* [RECORDS FOR THE EXERCISE]
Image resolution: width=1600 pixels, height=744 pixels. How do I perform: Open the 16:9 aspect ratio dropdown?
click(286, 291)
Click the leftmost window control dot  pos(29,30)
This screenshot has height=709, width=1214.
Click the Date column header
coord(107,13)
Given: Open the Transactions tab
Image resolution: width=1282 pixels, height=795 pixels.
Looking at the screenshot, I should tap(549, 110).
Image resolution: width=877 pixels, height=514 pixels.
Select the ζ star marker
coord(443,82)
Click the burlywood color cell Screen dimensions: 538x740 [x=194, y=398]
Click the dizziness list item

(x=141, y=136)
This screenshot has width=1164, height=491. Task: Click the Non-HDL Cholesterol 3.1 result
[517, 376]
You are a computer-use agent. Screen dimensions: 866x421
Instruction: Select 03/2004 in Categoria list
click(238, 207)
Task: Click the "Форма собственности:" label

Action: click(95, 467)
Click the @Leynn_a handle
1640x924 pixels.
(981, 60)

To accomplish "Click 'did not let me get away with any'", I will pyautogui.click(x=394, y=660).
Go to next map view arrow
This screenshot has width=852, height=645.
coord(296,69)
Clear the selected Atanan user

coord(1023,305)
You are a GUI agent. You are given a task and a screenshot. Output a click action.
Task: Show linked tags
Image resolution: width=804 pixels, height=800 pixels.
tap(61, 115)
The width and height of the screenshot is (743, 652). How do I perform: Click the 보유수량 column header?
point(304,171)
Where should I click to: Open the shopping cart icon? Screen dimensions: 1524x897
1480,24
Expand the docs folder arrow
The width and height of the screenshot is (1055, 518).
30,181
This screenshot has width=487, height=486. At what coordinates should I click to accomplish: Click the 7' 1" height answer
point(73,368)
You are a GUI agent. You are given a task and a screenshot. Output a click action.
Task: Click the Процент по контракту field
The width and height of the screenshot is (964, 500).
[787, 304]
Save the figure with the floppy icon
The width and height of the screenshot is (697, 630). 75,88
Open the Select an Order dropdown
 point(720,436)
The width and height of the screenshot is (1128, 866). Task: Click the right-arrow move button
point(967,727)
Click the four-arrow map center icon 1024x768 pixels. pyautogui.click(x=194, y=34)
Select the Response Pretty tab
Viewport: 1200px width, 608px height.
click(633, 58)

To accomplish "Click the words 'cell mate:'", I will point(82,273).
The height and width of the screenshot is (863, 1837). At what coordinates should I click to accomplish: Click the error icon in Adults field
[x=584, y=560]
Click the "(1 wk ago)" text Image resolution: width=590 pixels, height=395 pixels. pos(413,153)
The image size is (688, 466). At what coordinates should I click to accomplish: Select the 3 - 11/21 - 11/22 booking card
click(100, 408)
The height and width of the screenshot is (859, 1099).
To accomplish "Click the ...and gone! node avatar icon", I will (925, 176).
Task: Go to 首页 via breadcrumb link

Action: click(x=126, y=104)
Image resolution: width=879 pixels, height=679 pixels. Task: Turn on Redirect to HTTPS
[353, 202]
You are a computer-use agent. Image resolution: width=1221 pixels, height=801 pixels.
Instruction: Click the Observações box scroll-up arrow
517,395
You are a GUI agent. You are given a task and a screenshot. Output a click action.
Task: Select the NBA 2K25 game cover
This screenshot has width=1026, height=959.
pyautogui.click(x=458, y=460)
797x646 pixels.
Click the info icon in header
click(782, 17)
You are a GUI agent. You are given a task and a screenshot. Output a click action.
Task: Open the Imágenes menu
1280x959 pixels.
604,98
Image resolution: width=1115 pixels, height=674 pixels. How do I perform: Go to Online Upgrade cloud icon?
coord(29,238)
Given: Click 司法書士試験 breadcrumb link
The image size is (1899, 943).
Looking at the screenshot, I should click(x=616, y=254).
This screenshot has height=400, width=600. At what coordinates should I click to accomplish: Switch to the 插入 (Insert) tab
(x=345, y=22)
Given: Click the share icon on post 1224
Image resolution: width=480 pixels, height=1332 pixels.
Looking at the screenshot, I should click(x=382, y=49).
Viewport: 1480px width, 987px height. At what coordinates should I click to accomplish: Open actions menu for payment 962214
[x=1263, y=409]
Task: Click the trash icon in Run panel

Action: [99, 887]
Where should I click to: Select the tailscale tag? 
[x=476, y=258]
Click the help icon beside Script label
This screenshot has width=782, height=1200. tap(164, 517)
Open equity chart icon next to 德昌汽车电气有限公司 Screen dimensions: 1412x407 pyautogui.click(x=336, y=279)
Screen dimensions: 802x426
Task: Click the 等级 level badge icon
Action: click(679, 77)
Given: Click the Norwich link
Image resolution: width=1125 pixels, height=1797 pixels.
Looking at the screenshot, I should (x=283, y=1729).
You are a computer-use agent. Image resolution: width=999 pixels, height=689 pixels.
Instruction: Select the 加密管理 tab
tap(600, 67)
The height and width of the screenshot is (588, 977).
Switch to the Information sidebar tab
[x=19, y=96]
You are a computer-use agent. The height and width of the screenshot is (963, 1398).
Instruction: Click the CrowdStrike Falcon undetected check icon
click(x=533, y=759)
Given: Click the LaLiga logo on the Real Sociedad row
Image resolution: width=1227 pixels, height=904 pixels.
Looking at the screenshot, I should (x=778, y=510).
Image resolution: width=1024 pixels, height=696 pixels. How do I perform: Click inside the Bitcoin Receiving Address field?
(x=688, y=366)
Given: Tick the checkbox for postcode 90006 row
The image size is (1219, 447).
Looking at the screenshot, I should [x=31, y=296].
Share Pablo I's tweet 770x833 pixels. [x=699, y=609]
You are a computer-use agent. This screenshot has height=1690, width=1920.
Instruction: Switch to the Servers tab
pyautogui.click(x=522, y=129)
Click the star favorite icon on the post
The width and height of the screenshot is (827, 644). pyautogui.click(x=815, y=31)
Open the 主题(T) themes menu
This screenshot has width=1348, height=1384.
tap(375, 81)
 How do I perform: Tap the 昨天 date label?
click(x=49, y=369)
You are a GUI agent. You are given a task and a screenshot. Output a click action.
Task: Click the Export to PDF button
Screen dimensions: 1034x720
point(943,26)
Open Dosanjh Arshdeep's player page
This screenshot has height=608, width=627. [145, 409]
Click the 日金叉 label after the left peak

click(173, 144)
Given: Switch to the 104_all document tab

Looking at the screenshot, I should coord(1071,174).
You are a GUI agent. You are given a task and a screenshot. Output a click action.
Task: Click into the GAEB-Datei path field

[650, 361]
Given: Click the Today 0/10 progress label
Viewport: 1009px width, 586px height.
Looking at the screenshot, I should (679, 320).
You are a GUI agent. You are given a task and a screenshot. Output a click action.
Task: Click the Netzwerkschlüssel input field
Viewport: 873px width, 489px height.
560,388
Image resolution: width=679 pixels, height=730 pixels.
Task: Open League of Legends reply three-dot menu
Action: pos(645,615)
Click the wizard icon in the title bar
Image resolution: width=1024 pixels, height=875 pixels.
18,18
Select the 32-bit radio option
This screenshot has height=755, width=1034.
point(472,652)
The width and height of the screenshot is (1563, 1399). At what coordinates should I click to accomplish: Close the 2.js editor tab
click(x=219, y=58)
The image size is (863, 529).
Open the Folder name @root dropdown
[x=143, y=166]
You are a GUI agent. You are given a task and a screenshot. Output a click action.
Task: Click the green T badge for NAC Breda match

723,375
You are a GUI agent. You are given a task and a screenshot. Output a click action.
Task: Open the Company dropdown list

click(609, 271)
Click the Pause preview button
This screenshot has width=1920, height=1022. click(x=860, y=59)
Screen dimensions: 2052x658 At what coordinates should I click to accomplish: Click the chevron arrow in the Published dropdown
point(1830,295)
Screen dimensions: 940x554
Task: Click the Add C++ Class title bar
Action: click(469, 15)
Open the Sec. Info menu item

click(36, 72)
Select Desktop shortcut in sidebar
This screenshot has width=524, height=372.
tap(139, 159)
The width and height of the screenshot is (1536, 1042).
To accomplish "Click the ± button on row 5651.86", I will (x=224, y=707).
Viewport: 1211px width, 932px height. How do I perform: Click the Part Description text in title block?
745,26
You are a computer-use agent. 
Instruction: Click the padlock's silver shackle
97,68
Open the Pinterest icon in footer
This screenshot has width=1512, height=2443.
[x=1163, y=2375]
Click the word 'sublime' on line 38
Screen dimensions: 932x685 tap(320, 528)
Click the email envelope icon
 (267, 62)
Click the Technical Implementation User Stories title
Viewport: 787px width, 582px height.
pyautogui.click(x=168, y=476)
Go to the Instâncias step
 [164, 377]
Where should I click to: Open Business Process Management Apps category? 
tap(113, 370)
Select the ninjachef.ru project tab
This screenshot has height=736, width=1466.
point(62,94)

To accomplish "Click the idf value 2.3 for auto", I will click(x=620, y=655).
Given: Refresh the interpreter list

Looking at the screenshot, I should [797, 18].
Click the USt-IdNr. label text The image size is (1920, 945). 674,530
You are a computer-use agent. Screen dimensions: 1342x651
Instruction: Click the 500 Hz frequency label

* [WORK ORDER] What are the lines, exactly as written above, from the line with "Go to the Instâncias step" to the line with "Click the USt-IdNr.", both included? Output only those.

* [ANSWER TO THIS TASK]
Go to the Instâncias step
 [164, 377]
Where should I click to: Open Business Process Management Apps category? 
tap(113, 370)
Select the ninjachef.ru project tab
This screenshot has height=736, width=1466.
point(62,94)

To accomplish "Click the idf value 2.3 for auto", I will click(x=620, y=655).
Given: Refresh the interpreter list

Looking at the screenshot, I should [797, 18].
Click the USt-IdNr. label text The image size is (1920, 945). 674,530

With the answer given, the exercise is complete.